Он уже дошел до этих слов, бумага вся была исписана, и тут на него нахлынули воспоминания: вечера за фортепьяно, и та песня, шедевр любви, в котором столь многие нашли выражение для своих драгоценнейших чувств. «Однажды, о чудо!» — приписал он. Этого было достаточно. Он знал, что в сердце его любимой вспыхнут все слова в сопровождении прекрасных образов и мелодии — о том, как всю жизнь ее имя будет звучать в его ушах, ее имя будет повсюду повторяться в звуках природы, а когда придет смерть и душа его отлетит, память о ней будет еще долго трепетать в его мертвом теле.

Однажды, о чудо! Однажды из пепла моего сердца

Вырос цветок…

Геррик с капитаном закончили почти одновременно. Оба задыхались. Глаза их встретились, и оба отвернулись, заклеивая конверты.

— Что-то длинно вышло, — сказал капитан грубовато. — Сперва не получалось, а потом как прорвало.

— У меня то же самое, — отозвался Геррик. — Стоило начать, и, кажется, мне не хватило бы и целой стопки. Но это было бы в самый раз для всех тех хороших слов, которые мне хотелось написать.

Они не кончили еще надписывать адреса, когда небрежной походкой подошел клерк, ухмыляясь и помахивая конвертом, как человек, который очень доволен собой. Он заглянул Геррику через плечо.

— Это что? — спросил он. — Да вы вовсе не домой пишете.

— Нет, все-таки домой, — возразил Геррик, — она живет у моего отца. А-а, я понял, что вы имеете в виду, — добавил он. — Мое настоящее имя Геррик. Я такой же Хэй, как и вы, смею думать.

— Ловко забили шар! — клерк расхохотался. — Меня звать Хьюиш, ежели хотите знать. На островах у всех имена выдуманные. Ставлю пять против трех, что у нашего капитана тоже не свое.

— Угадали, — ответил капитан. — Своего я не выговаривал с того дня, как вырвал заглавную страницу из Боудича и забросил его к черту в океан. Но вам, ребятки, я скажу: меня зовут Джон Дэвис. Я Дэвис с «Морского скитальца».

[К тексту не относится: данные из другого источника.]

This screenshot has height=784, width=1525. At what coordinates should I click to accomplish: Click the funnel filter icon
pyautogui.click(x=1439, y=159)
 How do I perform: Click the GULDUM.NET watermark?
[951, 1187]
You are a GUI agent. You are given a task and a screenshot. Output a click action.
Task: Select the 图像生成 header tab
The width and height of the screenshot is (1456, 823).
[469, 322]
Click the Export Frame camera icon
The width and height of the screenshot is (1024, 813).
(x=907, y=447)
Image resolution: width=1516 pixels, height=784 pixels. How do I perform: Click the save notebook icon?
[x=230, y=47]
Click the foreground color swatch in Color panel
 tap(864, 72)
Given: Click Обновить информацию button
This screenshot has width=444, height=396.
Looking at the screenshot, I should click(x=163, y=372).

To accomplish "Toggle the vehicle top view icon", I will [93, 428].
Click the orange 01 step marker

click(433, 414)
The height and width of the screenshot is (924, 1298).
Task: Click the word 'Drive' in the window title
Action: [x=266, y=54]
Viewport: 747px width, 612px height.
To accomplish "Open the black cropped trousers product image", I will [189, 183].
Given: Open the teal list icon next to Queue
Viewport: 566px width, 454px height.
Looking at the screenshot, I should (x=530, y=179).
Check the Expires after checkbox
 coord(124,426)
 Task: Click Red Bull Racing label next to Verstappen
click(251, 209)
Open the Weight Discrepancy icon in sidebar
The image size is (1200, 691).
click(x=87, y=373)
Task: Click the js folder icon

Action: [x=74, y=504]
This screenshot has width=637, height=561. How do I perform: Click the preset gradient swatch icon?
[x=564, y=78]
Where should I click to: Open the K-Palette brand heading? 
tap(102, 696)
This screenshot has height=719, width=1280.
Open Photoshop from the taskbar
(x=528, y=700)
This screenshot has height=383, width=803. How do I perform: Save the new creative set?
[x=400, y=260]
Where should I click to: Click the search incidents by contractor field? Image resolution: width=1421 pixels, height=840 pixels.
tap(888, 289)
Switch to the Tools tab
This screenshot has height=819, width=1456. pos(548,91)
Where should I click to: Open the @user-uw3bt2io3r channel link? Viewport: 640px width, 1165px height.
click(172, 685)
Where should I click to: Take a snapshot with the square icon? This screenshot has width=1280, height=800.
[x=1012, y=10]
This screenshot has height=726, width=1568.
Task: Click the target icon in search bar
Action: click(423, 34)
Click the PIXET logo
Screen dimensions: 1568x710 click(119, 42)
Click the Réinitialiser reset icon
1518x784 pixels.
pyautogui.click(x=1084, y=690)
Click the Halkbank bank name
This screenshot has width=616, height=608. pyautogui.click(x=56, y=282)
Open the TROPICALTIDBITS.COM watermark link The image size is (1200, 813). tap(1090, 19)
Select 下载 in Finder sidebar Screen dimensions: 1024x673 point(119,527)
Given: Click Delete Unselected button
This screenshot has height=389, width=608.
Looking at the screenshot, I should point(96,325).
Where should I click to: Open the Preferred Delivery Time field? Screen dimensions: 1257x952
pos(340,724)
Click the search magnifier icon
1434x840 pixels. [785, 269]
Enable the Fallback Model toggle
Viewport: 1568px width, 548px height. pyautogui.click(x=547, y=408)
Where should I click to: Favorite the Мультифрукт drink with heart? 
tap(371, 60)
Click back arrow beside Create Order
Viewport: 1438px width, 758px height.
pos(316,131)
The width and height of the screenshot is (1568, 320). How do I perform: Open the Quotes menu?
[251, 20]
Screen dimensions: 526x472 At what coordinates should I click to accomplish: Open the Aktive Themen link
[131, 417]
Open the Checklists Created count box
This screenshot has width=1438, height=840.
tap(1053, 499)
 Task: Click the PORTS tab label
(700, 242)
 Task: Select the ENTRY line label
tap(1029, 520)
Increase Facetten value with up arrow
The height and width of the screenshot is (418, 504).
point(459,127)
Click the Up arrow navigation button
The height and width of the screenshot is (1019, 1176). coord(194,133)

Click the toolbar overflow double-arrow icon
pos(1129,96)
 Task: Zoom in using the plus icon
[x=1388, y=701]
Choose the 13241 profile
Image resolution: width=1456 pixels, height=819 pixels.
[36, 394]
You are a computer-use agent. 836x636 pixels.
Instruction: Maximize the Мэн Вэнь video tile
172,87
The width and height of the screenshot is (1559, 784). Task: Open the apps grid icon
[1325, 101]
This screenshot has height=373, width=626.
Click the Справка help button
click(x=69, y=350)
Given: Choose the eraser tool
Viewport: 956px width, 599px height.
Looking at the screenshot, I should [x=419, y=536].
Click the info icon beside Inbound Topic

— Быть не может! — вставил Хьюиш. — А что это был за корабль? Пират или работорговец?

— Это был самый быстроходный барк, когда-либо выходивший из Портленда, штат Мэн, — ответил капитан, — а потерял я его так, что с таким же успехом мог сам провертеть сверлом дыру у него в борту.

— Так вы его потеряли? — протянул клерк. — Надо думать, он был застрахован?

Не получив ответа на свою шутку, Хьюиш, все еще распираемый желанием поговорить, перескочил на другой предмет.

— Очень мне охота прочесть вам мое письмо, — начал он. — У меня недурно получается, когда я в ударе, а я придумал первоклассную шутку. Я с ней познакомился в Нордэмптоне, она служила в баре: такая свеженькая миленькая штучка, бездна шику. Мы с ней спелись, точно актеры в театре. Я на эту девчонку потратил, наверное, не меньше пяти фунтов. Ну вот, я вспомнил ее имя, написал ей и нарассказал, будто я разбогател, женился на королеве Островов и живу в прекрасном дворце. Наврал с три короба! Я вам прочту кусочек про то, как я в цилиндре открывал парламент у черномазых. Обхохочетесь!

Капитан вскочил.

— Вот что ты сделал с бумагой? Стоило мне ее для тебя клянчить!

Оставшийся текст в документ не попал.